== Exercise requirements ==
Each line of the records below that contains "computer" needs to be copied.

== Record set ==
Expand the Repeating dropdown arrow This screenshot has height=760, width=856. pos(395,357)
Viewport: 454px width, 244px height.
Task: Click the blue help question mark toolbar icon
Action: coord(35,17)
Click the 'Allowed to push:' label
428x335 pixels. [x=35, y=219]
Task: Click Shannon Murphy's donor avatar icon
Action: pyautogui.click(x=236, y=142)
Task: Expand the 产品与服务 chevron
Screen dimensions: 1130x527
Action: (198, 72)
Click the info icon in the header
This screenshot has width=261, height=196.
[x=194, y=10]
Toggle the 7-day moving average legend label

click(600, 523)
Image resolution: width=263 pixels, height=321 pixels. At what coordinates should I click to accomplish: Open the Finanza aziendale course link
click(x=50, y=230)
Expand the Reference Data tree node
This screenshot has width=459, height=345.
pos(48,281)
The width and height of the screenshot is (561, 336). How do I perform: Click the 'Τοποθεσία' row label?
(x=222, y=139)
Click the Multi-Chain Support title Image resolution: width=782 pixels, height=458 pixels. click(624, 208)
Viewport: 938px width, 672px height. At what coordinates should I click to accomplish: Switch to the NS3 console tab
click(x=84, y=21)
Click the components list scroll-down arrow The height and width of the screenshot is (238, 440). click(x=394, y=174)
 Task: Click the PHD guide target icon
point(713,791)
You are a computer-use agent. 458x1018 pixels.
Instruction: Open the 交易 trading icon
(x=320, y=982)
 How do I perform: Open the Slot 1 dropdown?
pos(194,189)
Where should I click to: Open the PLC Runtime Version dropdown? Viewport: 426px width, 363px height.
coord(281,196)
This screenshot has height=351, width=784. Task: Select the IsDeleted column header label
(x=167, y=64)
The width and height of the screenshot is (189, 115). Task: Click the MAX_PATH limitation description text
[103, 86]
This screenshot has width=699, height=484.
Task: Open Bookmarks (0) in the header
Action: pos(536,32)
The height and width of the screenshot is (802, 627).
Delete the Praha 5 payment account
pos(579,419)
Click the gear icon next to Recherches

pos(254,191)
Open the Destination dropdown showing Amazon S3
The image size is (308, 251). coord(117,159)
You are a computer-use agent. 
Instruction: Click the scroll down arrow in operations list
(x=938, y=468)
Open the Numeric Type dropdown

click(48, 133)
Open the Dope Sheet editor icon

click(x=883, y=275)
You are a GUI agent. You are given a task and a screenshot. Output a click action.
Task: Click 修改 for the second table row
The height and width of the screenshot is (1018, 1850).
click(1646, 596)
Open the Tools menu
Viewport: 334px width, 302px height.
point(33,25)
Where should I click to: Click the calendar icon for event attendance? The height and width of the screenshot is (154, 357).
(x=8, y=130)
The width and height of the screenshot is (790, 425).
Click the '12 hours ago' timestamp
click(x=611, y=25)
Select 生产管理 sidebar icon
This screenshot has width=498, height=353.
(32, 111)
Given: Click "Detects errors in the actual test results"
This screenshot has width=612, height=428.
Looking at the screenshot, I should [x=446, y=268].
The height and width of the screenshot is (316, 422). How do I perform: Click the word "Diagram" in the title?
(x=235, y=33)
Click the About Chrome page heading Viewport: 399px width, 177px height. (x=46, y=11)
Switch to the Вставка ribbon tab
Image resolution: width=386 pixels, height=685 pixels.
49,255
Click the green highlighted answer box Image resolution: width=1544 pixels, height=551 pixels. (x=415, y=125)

== Response to this exercise ==
You are a computer-use agent. 458x1018 pixels.
You are a computer-use agent. 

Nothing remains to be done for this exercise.